━━ Working data ━━

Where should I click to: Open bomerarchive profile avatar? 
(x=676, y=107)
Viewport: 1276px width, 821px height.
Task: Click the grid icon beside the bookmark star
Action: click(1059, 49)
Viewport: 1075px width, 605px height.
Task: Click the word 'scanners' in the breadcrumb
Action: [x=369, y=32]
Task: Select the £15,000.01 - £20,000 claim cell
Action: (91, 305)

━━━

■ **Task to complete**: Give back the data above word for word.

■ **Response**:
Where should I click to: Open bomerarchive profile avatar? 
(x=676, y=107)
Viewport: 1276px width, 821px height.
Task: Click the grid icon beside the bookmark star
Action: click(1059, 49)
Viewport: 1075px width, 605px height.
Task: Click the word 'scanners' in the breadcrumb
Action: [x=369, y=32]
Task: Select the £15,000.01 - £20,000 claim cell
Action: (91, 305)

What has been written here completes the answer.